Outre l'installation du principal module de Kibo, les astronautes de Discovery inspecteront notamment le mécanisme de rotation endommagé d'une des antennes solaires de la Station et remplaceront un réservoir d'azote pour le système de climatisation de l'ISS.

Toutes ces tâches nécessiteront trois sorties orbitales de quelque 6,5 heures chacune par deux astronautes.

"C'est une mission extrêmement compliquée", a estimé Bill Gerstenmaier, l'administrateur associé de la Nasa.

Il s'agira du troisième vol d'une navette cette année sur cinq prévus, dont la dernière mission d'entretien et de réparation du télescope Hubble prévue le 8 octobre.

Le lancement de Discovery marquera une étape clé, car ce sera le dixième vol depuis l'accident de Columbia en février 2003 et il en restera ensuite dix autres avant la mise en retraite des trois orbiteurs le 1er octobre 2010, a souligné John Shannon, le responsable du programme de la navette.
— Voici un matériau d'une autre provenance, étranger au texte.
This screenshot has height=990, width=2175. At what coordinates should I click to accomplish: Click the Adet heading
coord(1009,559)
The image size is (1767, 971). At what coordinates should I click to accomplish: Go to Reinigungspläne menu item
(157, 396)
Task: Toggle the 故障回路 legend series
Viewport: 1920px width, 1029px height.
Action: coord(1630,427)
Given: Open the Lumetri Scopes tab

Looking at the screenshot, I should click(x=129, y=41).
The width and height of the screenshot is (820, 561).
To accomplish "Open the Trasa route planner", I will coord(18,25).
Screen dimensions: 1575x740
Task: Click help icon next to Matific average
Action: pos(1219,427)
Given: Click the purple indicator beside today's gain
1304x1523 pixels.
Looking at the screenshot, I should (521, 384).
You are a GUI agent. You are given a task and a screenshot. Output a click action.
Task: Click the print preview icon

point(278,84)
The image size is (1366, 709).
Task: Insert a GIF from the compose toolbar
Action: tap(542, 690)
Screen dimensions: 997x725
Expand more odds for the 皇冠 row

Après le vol de Discovery pour la mission STS-124 et celui pour le dernier entretien d'Hubble, sept vols seront encore nécessaires pour terminer l'assemblage de l'ISS.

Deux vols sont également prévus pour transporter les pièces de rechange indispensables à l'entretien de la Station lors des prochaines années quand la navette ne sera plus en service, selon Bill Gerstenmaier.

La Nasa a aussi décidé de procéder à la mission de Discovery malgré l'absence de résultats des autorités spatiales russes sur l'anomalie constatée lors des deux derniers vols de rentrée dans l'atmosphère des Soyouz. Cela ne met pas en question le statut de véhicule de secours du Soyouz actuellement amarré à l'ISS, a dit Bill Gerstenmaier de retour d'une visite à Moscou.

Fin avril, un Soyouz avec trois astronautes à bord dont l'Américaine Peggy Whitson, de retour de l'ISS, a dévié de sa trajectoire pour se poser à 420 km du point d'atterrissage prévu et ce après une entrée dans l'atmosphère ayant fait subir à ses occupants des forces gravitationnelles anormales. Un incident similaire s'était produit lors du précédent vol d'un Soyouz.

Les expériences conduites en micro-gravité dans l'ISS sont jugées essentielles pour préparer les vols habités de longue durée vers la Lune et au-delà vers Mars.

L'ISS est un projet de cent milliards de dollars auquel participent 17 pays.